> [The exercise]
Rewrite the records below as a numbered list with one line per item, omitting any blank lines.

[Collection entries]
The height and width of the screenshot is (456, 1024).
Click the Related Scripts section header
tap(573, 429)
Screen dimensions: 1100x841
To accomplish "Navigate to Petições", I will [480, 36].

> [Written solution]
1. The height and width of the screenshot is (456, 1024).
2. Click the Related Scripts section header
3. tap(573, 429)
4. Screen dimensions: 1100x841
5. To accomplish "Navigate to Petições", I will [480, 36].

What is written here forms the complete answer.